17.8 Closest Pair of Points

Problem

Given a set of points in the plane, find the pair with the smallest Euclidean distance.

A brute-force solution compares every pair of points. For n points, that requires:

O(n²)

distance checks.

That is acceptable for small input, but it becomes impractical for large point sets. The closest-pair problem needs a faster method.

Solution

Use divide and conquer.

The high-level structure is:

sort points by x-coordinate
split into left and right halves
solve recursively on each half
merge by checking points near the split line

The key insight is that after solving the left and right halves, only a small number of cross-boundary point pairs can improve the answer.

Let:

d = best distance found in the left or right half

Any better pair crossing the split line must have both points within distance d of the split line.

This gives a narrow vertical strip to inspect.

Brute Force Baseline

Always start with the simple version. It is useful for testing the optimized implementation.

def distance_squared(a, b):
    dx = a.x - b.x
    dy = a.y - b.y
    return dx * dx + dy * dy

def closest_pair_brute(points):
    n = len(points)

    if n < 2:
        return None

    best = None
    best_distance = float("inf")

    for i in range(n):
        for j in range(i + 1, n):
            d = distance_squared(points[i], points[j])

            if d < best_distance:
                best_distance = d
                best = (points[i], points[j])

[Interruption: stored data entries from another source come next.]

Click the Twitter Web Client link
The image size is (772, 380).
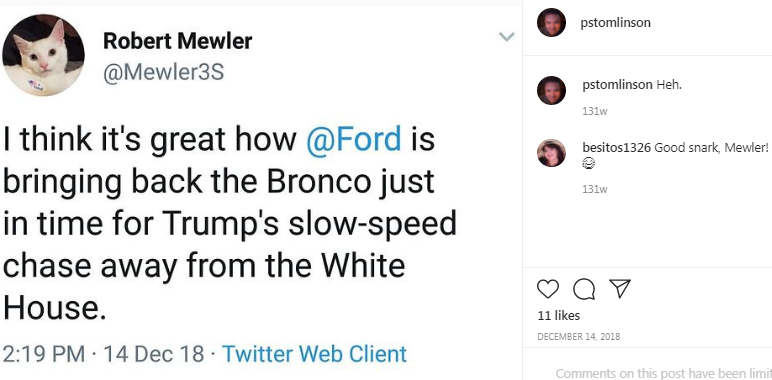(x=314, y=354)
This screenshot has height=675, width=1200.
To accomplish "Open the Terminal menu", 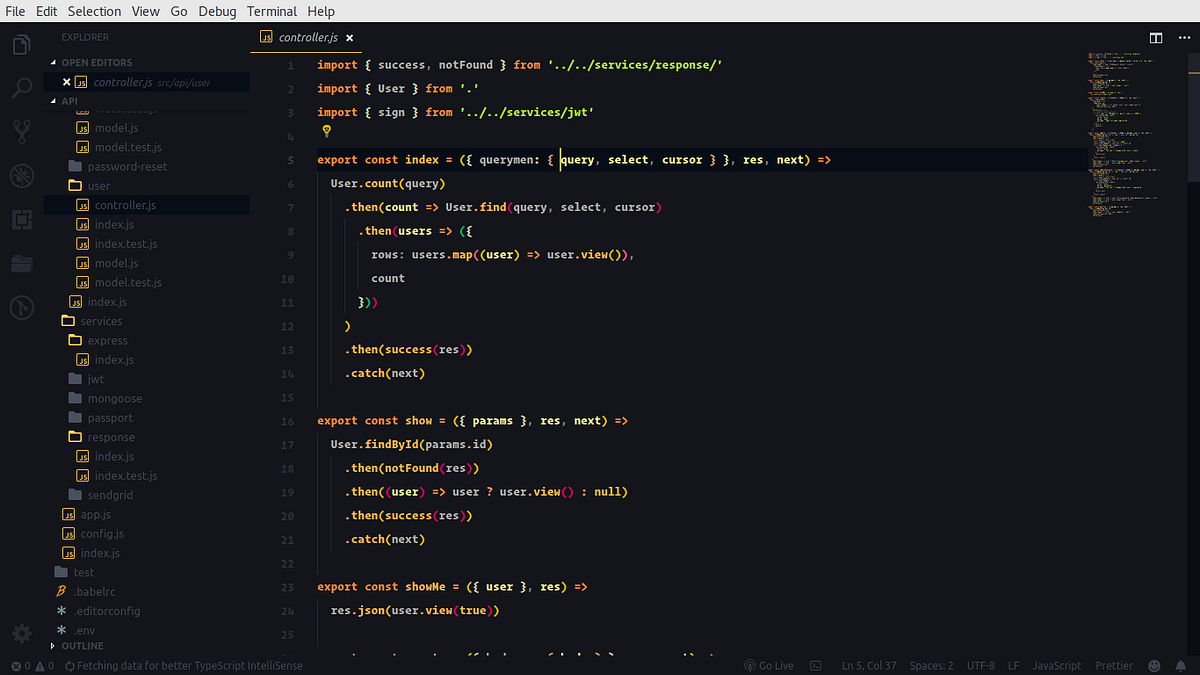I will tap(271, 11).
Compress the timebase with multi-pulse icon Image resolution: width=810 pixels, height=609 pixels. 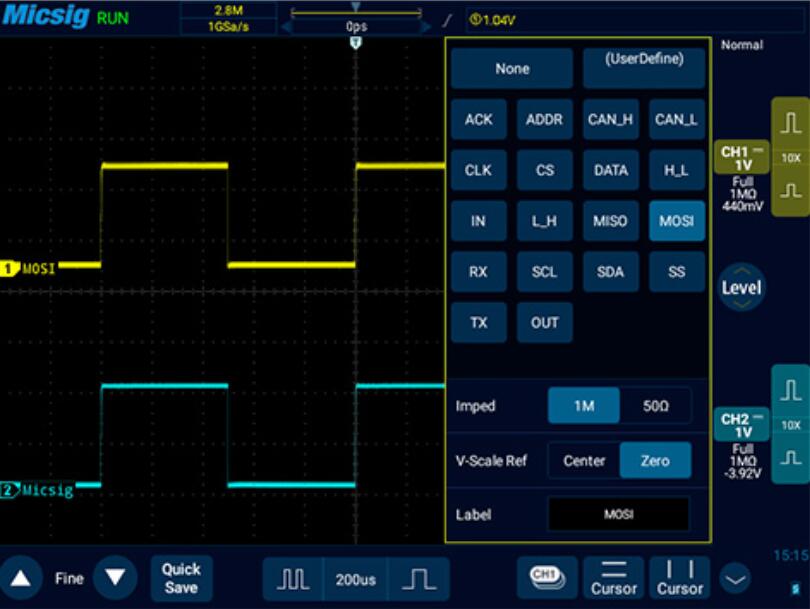coord(293,579)
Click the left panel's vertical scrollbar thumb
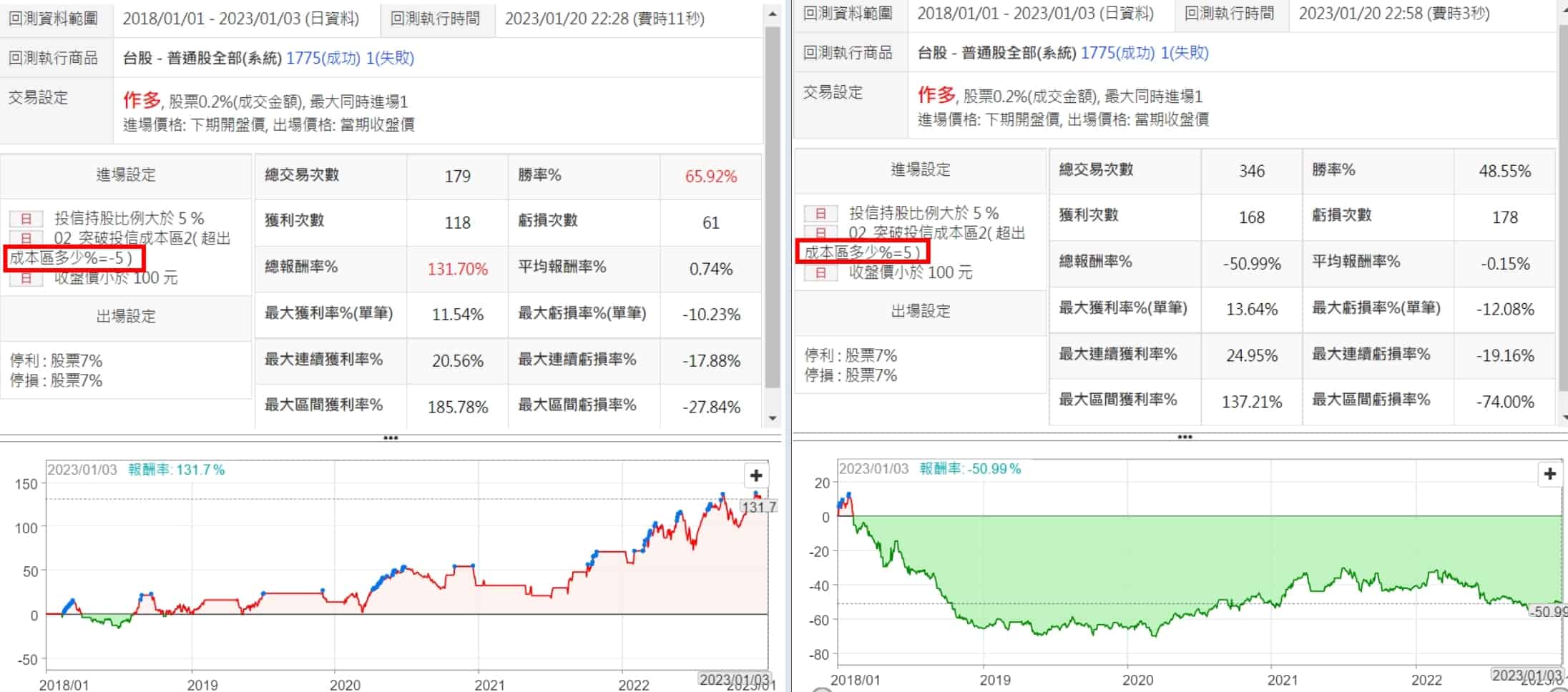The width and height of the screenshot is (1568, 692). click(x=772, y=207)
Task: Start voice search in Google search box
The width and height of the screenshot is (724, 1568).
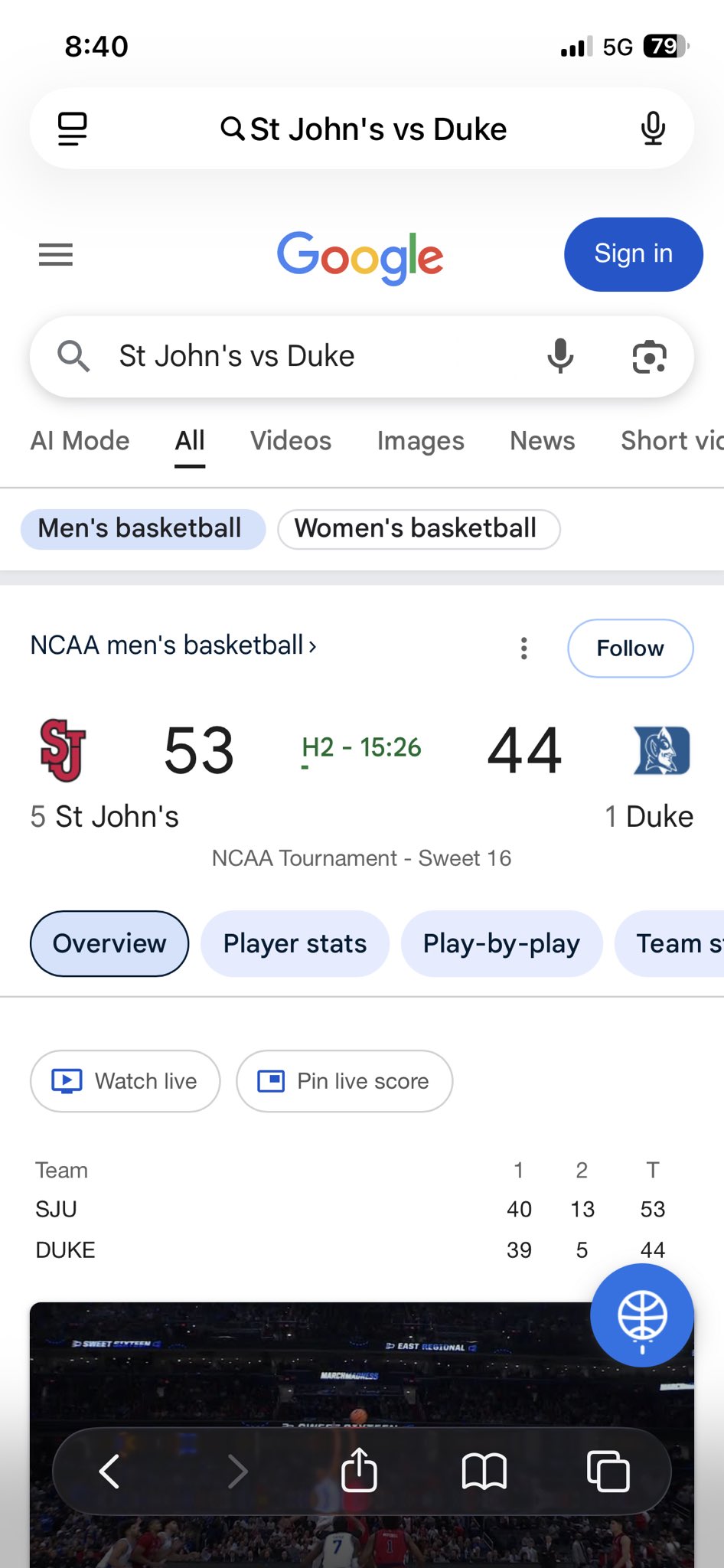Action: click(560, 356)
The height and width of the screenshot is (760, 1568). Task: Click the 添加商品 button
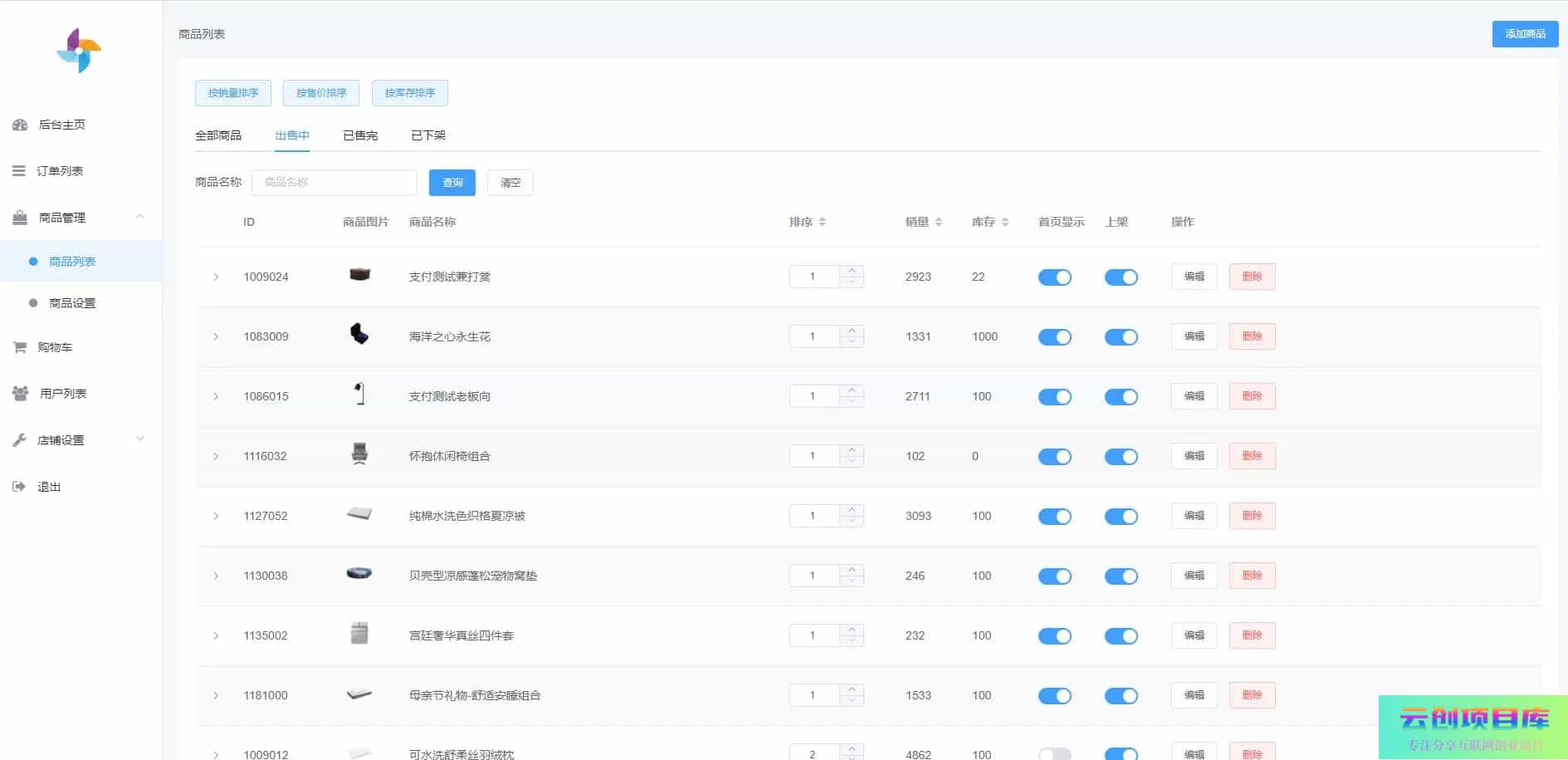coord(1524,34)
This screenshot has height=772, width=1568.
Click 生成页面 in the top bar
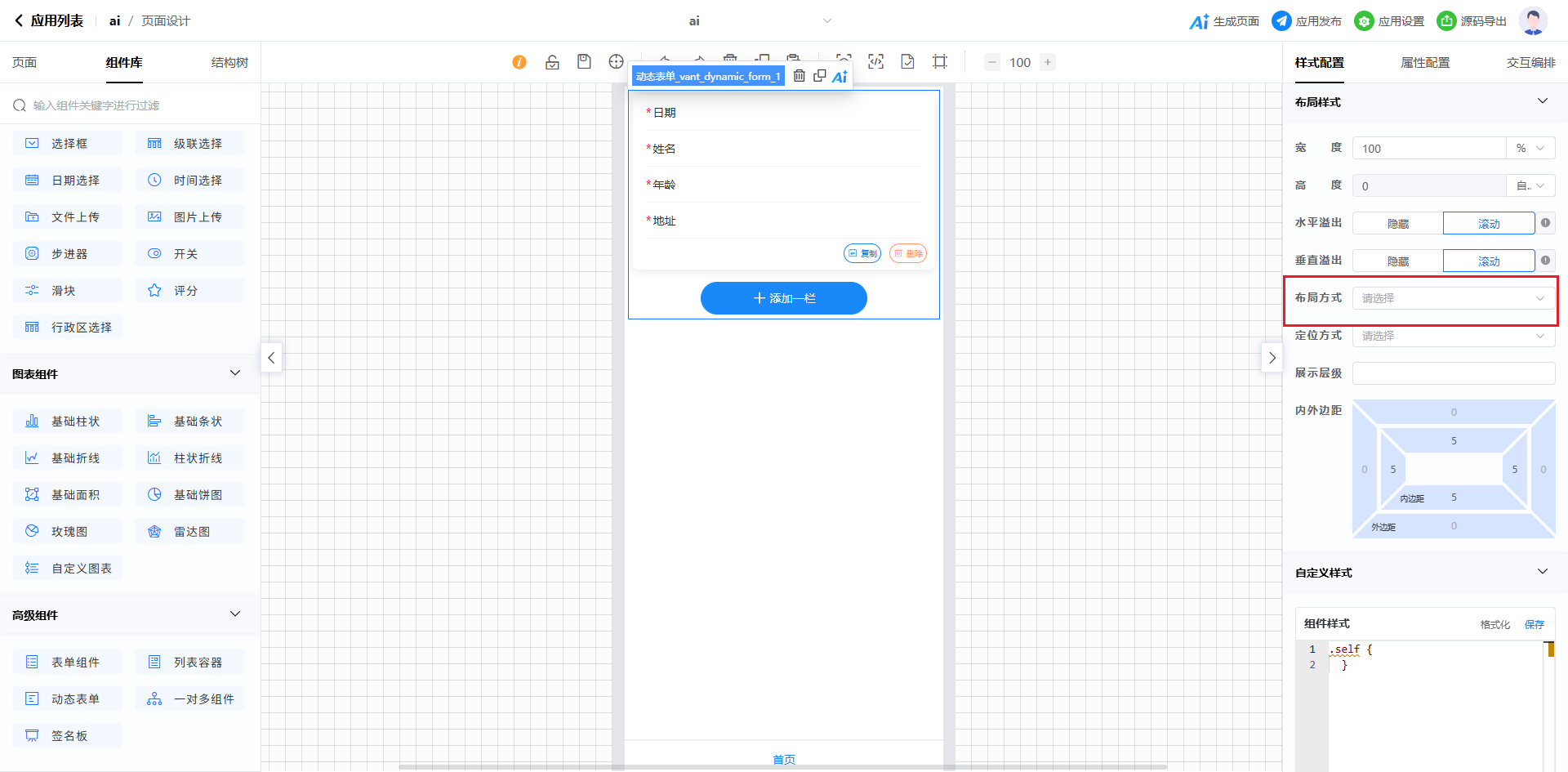(x=1224, y=21)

    return best, best_distance

This implementation returns the pair and the squared distance. Squared distances avoid unnecessary square roots.

Divide-and-Conquer Implementation

Use a point type:

from dataclasses import dataclass

@dataclass(frozen=True)
class Point:
    x: float
    y: float

The main function sorts the points once, then calls a recursive helper.

def closest_pair(points):
    if len(points) < 2:
        return None

    points_by_x = sorted(points, key=lambda p: (p.x, p.y))
    points_by_y = sorted(points, key=lambda p: (p.y, p.x))

    pair, distance = closest_pair_recursive(points_by_x, points_by_y)

    return pair, distance

The recursive function receives the same points sorted two ways: by x and by y.

def closest_pair_recursive(points_by_x, points_by_y):
    n = len(points_by_x)

    if n <= 3:
        return closest_pair_brute(points_by_x)

    mid = n // 2
    midpoint = points_by_x[mid]

    left_by_x = points_by_x[:mid]
    right_by_x = points_by_x[mid:]

    left_set = set(left_by_x)

    left_by_y = []
    right_by_y = []

    for point in points_by_y:
        if point in left_set:
            left_by_y.append(point)
        else:
            right_by_y.append(point)

    left_pair, left_distance = closest_pair_recursive(left_by_x, left_by_y)
    right_pair, right_distance = closest_pair_recursive(right_by_x, right_by_y)

    if left_distance <= right_distance:
        best_pair = left_pair
        best_distance = left_distance
    else:
        best_pair = right_pair
        best_distance = right_distance

    strip = [
        point
        for point in points_by_y
        if (point.x - midpoint.x) * (point.x - midpoint.x) < best_distance
    ]

    for i in range(len(strip)):
        for j in range(i + 1, min(i + 8, len(strip))):
            d = distance_squared(strip[i], strip[j])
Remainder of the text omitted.